Extract to read:
▼
A.B. SPELLMAN, National Endowment for the Arts: Well, that fanfare turned the trumpet around, didn't it Murray?

MURRAY HORWITZ, American Film Institute: It turned almost everything around. I don't think anybody has ever really been able to listen the same since Louis Armstrong played that opening cadenza to "West End Blues" in 1928.

SPELLMAN: That piece is studied by conservatory students in jazz and they find it very hard, even these very classically trained trumpet players.

HORWITZ: Yeah, I tell you what. People who aren't classically trained (are jazzers) find it difficult. It really is maybe the most important fifteen seconds in all of American music.

SPELLMAN: So where are we now — in 1927?

HORWITZ: 1928.

SPELLMAN: 1928, so we're in Chicago. You're either working for Al Capone or Bugsy Moran.

HORWITZ: Or both!

SPELLMAN: And, uh, let's see, Storyville is closed. Soon, everybody will be in New York.

HORWITZ: Well, except what's really interesting about these recordings A.B., which we think everybody ought to have as part of their Basic Jazz Record Library, Louis Armstrong's Hot Fives and Hot Sevens, is that they were made after Louis Armstrong returned to Chicago. He clearly had some unfinished business. He had played in New York. He had made a big sensation, and played with the Fletcher Henderson Orchestra.

He had not yet become the sensation he was to become in New York City, but Chicago was still, in 1925... 1926... 1927... the center of the jazz universe. And Louis Armstrong comes back from New York and embarks on an extraordinary recording project with a studio band — a band that he never really played with live — The Hot Fives, and then amplified by drums and tuba, The Hot Sevens.

SPELLMAN: When you hear Armstrong in these Hot Five/Hot Sevens recordings, he just jumps out of the band.

HORWITZ: I'm so glad you said that! There are some really important musicians on these recordings: Armstrong's wife, Lil Hardin, is the pianist. Johnny Dodds is the clarinetist. Kid Ory is the trombone player. But they're really not in the same league. I mean, the main event is really Louis Armstrong. And you can hear him "pop" out of the band, as you say. The example I would use is not his trumpet playing, but a scat vocal that he does on a record called "Hotter Than That." You can hear he's just in a different place from the rest of the band.
▲
Given exercise 1:
In the rows, copy out every line from the one holding "This screenshot has width=1024, height=772." through the one holding "Open Code examples", inclusive.

Material shown:
▼
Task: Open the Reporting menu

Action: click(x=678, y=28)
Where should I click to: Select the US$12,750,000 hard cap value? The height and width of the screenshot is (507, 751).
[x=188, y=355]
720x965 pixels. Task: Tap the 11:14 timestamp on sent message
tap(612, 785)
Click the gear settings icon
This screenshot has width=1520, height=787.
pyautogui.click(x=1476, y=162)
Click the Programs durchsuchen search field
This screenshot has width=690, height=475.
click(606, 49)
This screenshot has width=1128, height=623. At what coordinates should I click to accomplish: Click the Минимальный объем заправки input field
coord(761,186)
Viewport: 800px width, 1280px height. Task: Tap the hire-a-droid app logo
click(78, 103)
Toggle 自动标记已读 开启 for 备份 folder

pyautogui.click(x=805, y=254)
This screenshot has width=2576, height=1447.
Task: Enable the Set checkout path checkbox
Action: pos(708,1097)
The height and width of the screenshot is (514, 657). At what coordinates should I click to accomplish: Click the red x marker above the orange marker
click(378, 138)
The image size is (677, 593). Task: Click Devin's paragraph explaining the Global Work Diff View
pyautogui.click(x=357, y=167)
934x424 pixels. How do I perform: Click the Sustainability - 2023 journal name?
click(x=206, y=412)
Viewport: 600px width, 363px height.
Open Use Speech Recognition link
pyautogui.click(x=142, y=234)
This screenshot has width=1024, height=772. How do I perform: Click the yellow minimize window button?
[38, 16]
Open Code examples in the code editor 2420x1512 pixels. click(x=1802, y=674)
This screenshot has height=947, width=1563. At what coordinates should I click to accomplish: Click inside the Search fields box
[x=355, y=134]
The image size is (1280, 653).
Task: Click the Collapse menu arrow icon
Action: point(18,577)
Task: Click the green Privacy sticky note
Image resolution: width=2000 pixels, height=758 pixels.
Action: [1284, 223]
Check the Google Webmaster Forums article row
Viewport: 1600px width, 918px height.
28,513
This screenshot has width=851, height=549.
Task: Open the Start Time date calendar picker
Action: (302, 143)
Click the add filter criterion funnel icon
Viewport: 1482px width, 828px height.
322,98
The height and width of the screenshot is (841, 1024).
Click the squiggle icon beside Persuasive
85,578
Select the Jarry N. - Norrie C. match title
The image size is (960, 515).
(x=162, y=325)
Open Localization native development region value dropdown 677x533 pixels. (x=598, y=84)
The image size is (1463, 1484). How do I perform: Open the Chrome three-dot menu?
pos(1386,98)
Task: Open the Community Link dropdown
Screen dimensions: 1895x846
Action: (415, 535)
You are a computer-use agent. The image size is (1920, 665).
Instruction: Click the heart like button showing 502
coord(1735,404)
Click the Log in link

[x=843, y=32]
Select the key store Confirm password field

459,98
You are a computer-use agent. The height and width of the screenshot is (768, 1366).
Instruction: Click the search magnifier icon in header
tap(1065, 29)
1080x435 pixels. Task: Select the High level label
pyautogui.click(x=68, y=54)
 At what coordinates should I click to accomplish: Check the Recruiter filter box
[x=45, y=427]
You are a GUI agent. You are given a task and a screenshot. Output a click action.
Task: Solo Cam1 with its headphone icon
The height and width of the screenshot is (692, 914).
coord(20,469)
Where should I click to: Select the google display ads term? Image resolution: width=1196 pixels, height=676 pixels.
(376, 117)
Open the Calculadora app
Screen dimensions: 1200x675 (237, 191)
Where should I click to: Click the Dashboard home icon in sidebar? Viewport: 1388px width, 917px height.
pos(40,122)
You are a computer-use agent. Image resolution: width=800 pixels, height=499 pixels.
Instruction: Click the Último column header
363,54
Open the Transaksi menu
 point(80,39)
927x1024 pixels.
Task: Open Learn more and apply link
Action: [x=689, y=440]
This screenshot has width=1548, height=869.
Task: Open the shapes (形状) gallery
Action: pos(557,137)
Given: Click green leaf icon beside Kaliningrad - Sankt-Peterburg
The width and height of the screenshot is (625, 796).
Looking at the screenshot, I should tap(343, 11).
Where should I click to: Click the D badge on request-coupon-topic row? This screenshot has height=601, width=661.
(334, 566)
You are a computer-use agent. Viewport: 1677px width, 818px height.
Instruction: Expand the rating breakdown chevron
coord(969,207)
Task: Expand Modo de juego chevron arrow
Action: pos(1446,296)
▲
Given exercise 2:
Do these statements agree with the Armstrong transcript? (a) Lil Hardin is the pianist on the Hot Five and Hot Seven recordings. (b) The Hot Fives were a band Armstrong often played with live. (c) Horwitz's example of Armstrong standing out from the band is his trumpet playing.

Full solution 1:
This screenshot has width=1024, height=772. How do I perform: Click the yellow minimize window button?
[38, 16]
Open Code examples in the code editor 2420x1512 pixels. click(x=1802, y=674)

Full solution 2:
(a) Yes: "Armstrong's wife, Lil Hardin, is the pianist."
(b) No: "a band that he never really played with live"
(c) No: "The example I would use is not his trumpet playing, but a scat vocal that he does on a record called "Hotter Than That.""